Exercise aim →
The answer should hold only the lines from the beginning of the material through the one with "You are a computer-use agent. Screen", reproduced exactly and without pictures.

Data extracts →

▶

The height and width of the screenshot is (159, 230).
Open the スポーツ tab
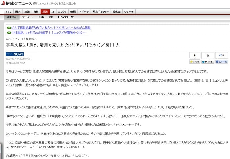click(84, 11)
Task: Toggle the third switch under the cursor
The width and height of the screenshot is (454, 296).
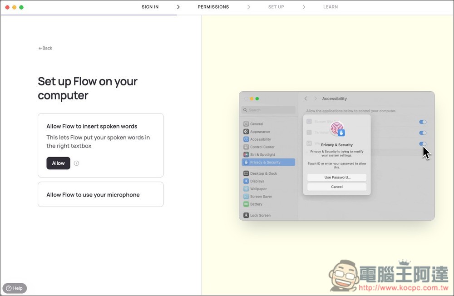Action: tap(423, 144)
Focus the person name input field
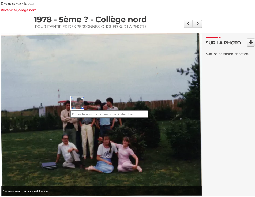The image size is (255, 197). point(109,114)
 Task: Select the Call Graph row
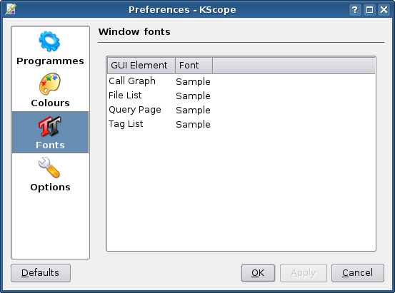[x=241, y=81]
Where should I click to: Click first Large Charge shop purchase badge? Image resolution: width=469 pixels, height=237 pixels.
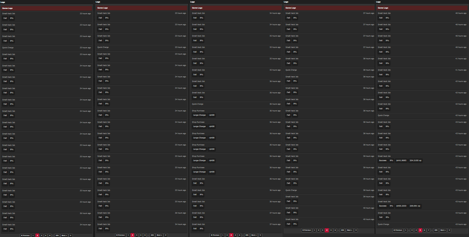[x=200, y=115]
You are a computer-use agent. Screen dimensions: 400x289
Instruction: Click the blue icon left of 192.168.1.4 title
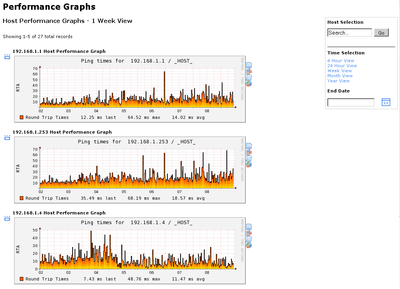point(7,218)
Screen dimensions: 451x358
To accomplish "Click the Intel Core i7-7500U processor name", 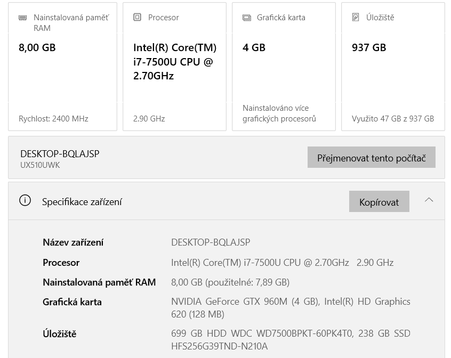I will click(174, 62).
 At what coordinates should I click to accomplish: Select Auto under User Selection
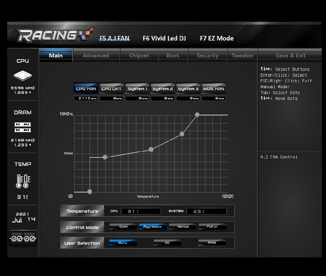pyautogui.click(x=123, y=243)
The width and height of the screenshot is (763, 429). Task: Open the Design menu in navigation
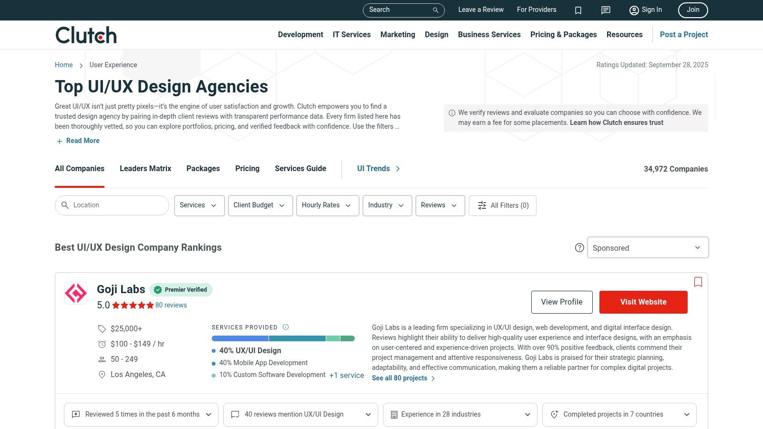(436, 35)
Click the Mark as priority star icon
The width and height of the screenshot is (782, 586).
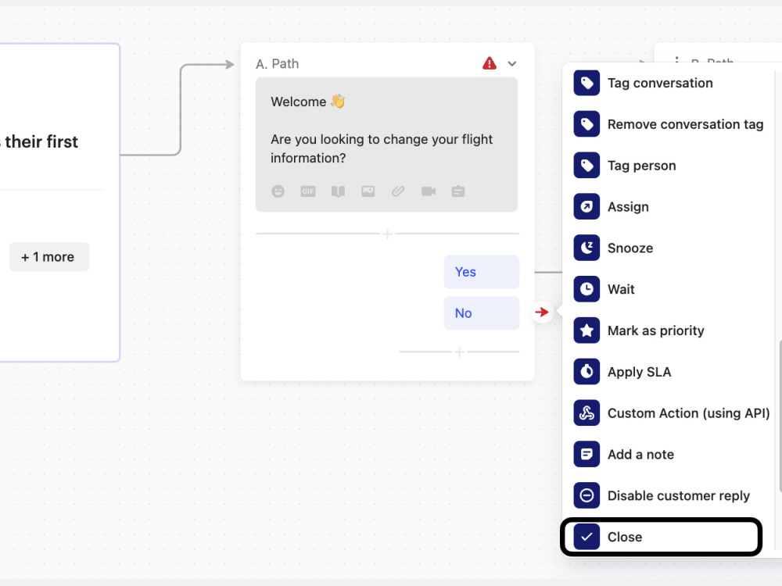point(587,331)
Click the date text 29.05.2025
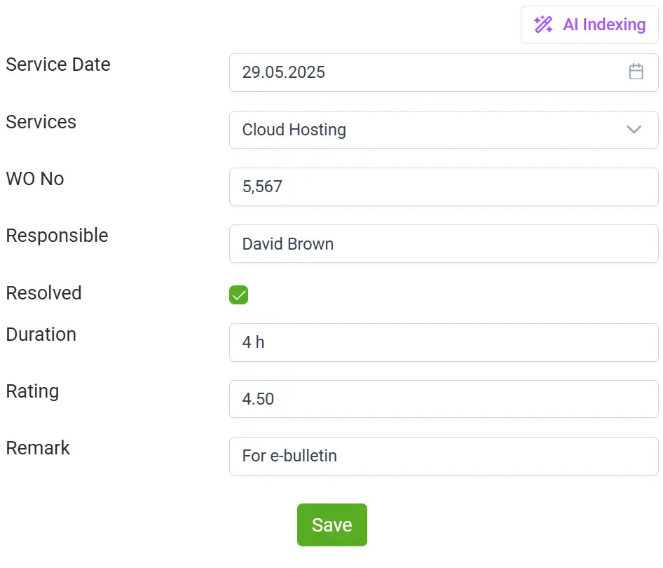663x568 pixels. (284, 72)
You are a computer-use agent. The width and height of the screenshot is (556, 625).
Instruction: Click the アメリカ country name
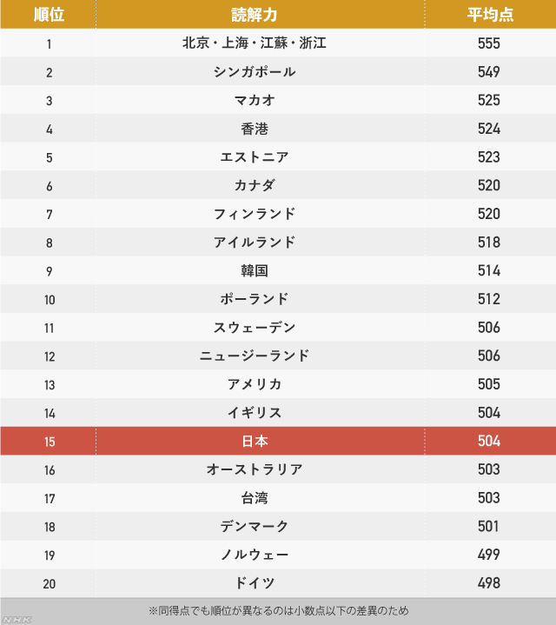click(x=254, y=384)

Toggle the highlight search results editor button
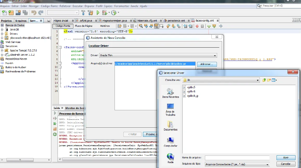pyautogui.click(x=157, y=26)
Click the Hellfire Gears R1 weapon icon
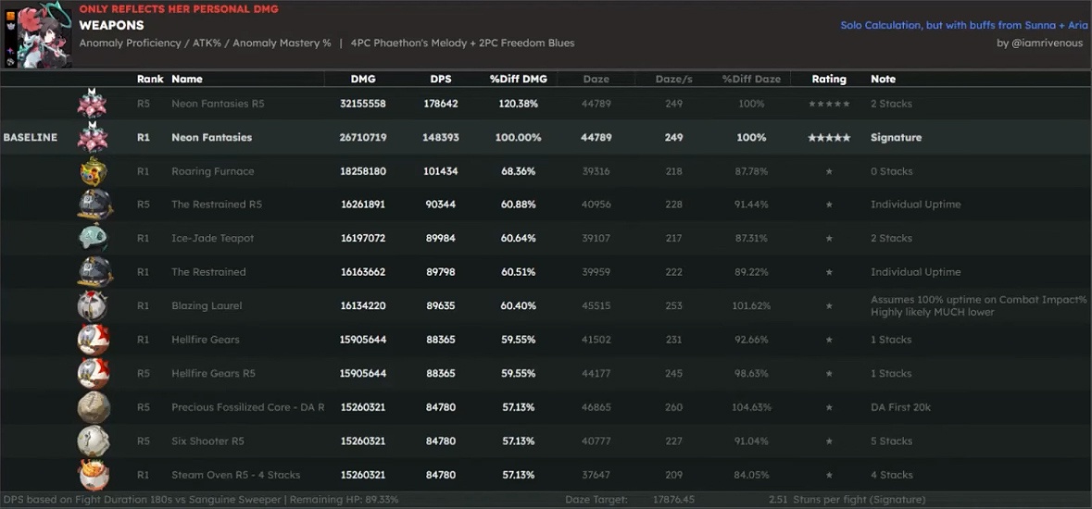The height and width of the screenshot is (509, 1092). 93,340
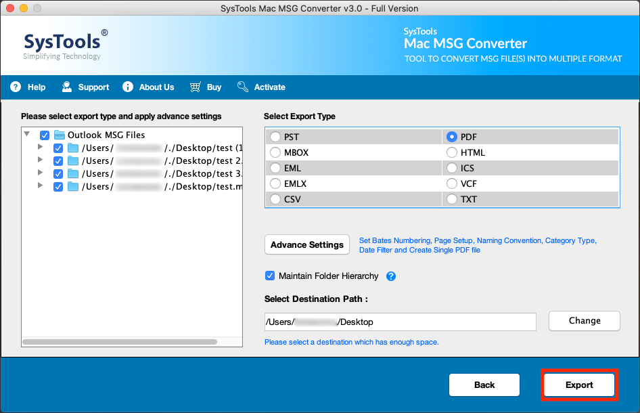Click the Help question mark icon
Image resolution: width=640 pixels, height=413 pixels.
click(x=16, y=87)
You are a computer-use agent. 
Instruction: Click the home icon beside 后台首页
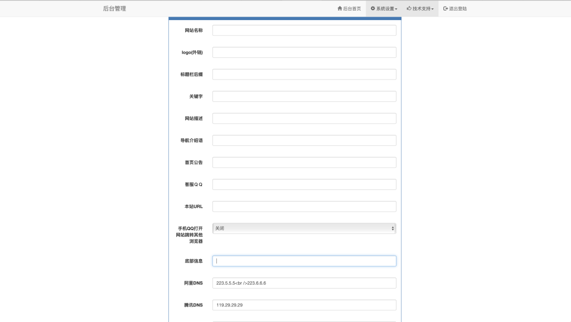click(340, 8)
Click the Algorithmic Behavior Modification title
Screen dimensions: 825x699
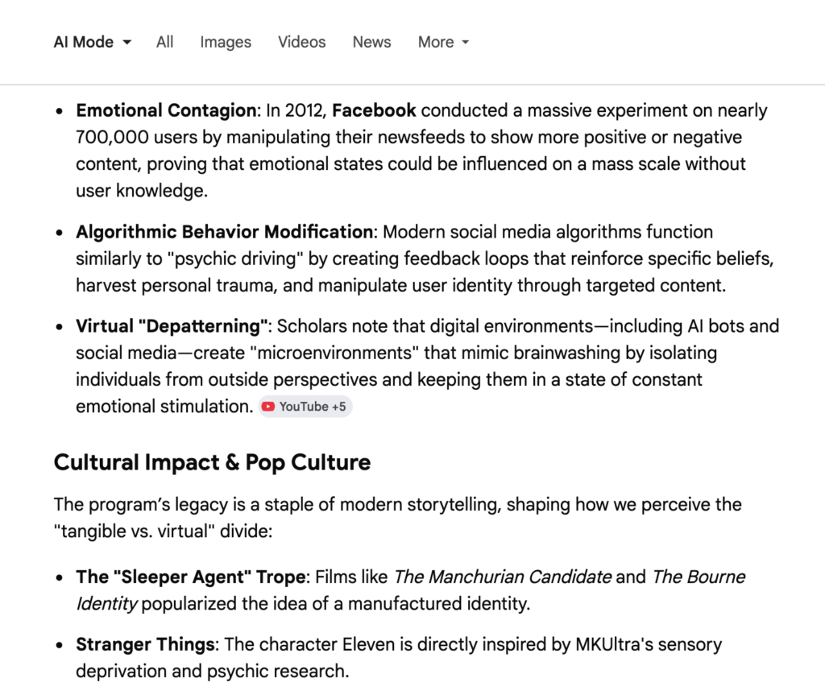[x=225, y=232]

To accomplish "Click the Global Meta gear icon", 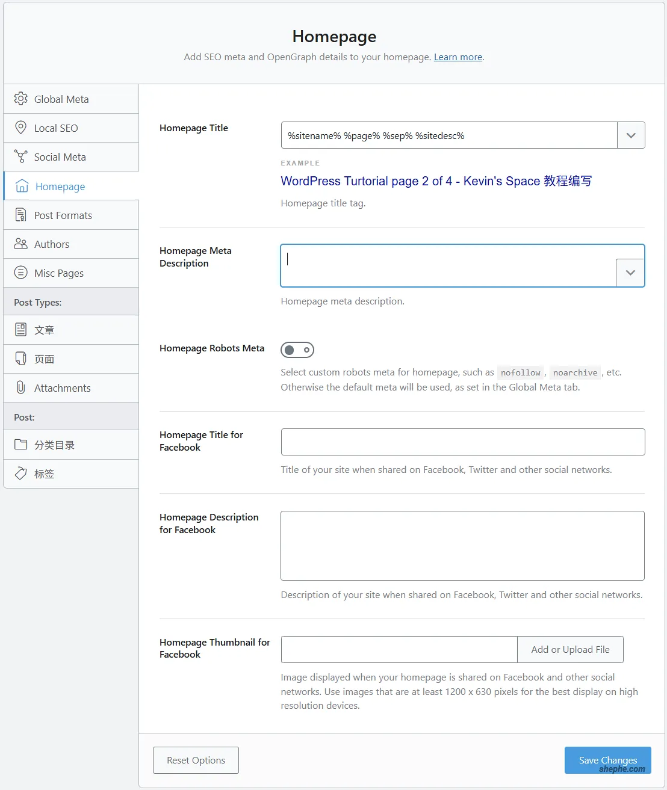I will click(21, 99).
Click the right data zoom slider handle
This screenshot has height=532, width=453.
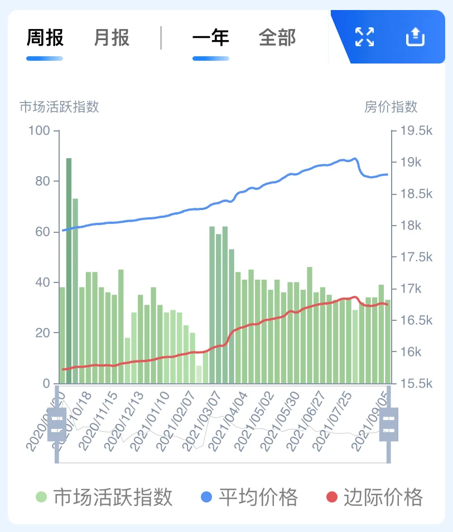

◀

Exercise output →
The height and width of the screenshot is (159, 230).
Open the スポーツ tab
click(84, 11)
Task: Toggle the third switch under the cursor
The width and height of the screenshot is (454, 296).
Action: tap(423, 144)
Focus the person name input field
The image size is (255, 197). point(109,114)
 Task: Select the Call Graph row
[x=241, y=81]
Where should I click to: Click first Large Charge shop purchase badge? Image resolution: width=469 pixels, height=237 pixels.
[x=200, y=115]
You are a computer-use agent. Screen dimensions: 400x289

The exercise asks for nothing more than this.